[RECORDS SHOWN Boundary: Start]

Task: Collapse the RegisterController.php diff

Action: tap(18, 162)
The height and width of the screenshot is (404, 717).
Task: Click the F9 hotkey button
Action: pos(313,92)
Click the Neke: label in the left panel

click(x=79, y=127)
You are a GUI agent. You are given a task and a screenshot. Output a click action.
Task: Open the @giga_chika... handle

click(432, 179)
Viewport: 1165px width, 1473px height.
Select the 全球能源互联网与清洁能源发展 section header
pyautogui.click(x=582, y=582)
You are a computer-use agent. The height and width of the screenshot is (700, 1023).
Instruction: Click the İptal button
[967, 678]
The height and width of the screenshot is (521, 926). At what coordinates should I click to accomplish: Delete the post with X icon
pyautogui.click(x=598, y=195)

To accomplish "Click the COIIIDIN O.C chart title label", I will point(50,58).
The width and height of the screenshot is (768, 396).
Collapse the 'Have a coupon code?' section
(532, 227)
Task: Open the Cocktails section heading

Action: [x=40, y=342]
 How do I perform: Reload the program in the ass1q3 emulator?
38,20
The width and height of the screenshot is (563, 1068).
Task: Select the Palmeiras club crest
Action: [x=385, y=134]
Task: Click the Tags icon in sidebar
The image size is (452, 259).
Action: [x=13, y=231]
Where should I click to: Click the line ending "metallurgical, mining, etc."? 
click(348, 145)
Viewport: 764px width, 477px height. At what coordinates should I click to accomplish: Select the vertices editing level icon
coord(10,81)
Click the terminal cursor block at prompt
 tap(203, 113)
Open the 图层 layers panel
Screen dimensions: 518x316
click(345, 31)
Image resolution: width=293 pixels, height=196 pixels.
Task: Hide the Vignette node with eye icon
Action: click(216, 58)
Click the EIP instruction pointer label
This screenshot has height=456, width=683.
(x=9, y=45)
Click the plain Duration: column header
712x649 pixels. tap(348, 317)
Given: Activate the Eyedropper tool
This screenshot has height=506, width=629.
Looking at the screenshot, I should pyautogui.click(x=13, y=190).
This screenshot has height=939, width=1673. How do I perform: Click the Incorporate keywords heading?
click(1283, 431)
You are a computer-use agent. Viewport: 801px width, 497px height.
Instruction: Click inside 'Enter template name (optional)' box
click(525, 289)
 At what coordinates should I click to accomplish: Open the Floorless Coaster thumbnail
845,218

[RECORDS SHOWN Boundary: End]

(ACTION ITEM) Exactly as shown, give every record again.

(SOLUTION TO THIS TASK)
Task: Collapse the RegisterController.php diff

Action: tap(18, 162)
The height and width of the screenshot is (404, 717).
Task: Click the F9 hotkey button
Action: pos(313,92)
Click the Neke: label in the left panel

click(x=79, y=127)
You are a GUI agent. You are given a task and a screenshot. Output a click action.
Task: Open the @giga_chika... handle

click(432, 179)
Viewport: 1165px width, 1473px height.
Select the 全球能源互联网与清洁能源发展 section header
pyautogui.click(x=582, y=582)
You are a computer-use agent. The height and width of the screenshot is (700, 1023).
Instruction: Click the İptal button
[967, 678]
The height and width of the screenshot is (521, 926). At what coordinates should I click to accomplish: Delete the post with X icon
pyautogui.click(x=598, y=195)

To accomplish "Click the COIIIDIN O.C chart title label", I will point(50,58).
The width and height of the screenshot is (768, 396).
Collapse the 'Have a coupon code?' section
(532, 227)
Task: Open the Cocktails section heading

Action: [x=40, y=342]
 How do I perform: Reload the program in the ass1q3 emulator?
38,20
The width and height of the screenshot is (563, 1068).
Task: Select the Palmeiras club crest
Action: [x=385, y=134]
Task: Click the Tags icon in sidebar
The image size is (452, 259).
Action: [x=13, y=231]
Where should I click to: Click the line ending "metallurgical, mining, etc."? 
click(348, 145)
Viewport: 764px width, 477px height. At what coordinates should I click to accomplish: Select the vertices editing level icon
coord(10,81)
Click the terminal cursor block at prompt
 tap(203, 113)
Open the 图层 layers panel
Screen dimensions: 518x316
click(345, 31)
Image resolution: width=293 pixels, height=196 pixels.
Task: Hide the Vignette node with eye icon
Action: click(216, 58)
Click the EIP instruction pointer label
This screenshot has height=456, width=683.
(x=9, y=45)
Click the plain Duration: column header
712x649 pixels. tap(348, 317)
Given: Activate the Eyedropper tool
This screenshot has height=506, width=629.
Looking at the screenshot, I should pyautogui.click(x=13, y=190).
This screenshot has height=939, width=1673. How do I perform: Click the Incorporate keywords heading?
click(1283, 431)
You are a computer-use agent. Viewport: 801px width, 497px height.
Instruction: Click inside 'Enter template name (optional)' box
click(525, 289)
 At what coordinates should I click to accomplish: Open the Floorless Coaster thumbnail
845,218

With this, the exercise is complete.